** Opening Input data block **

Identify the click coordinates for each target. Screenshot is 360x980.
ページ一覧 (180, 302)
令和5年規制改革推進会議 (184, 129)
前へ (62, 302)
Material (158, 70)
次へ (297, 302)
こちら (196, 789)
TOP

** Closing Input data block **

Exercise prompt
Repeat the entries. Keep each one exactly as written.

The answer
Identify the click coordinates for each target. Screenshot is 360x980.
ページ一覧 (180, 302)
令和5年規制改革推進会議 (184, 129)
前へ (62, 302)
Material (158, 70)
次へ (297, 302)
こちら (196, 789)
TOP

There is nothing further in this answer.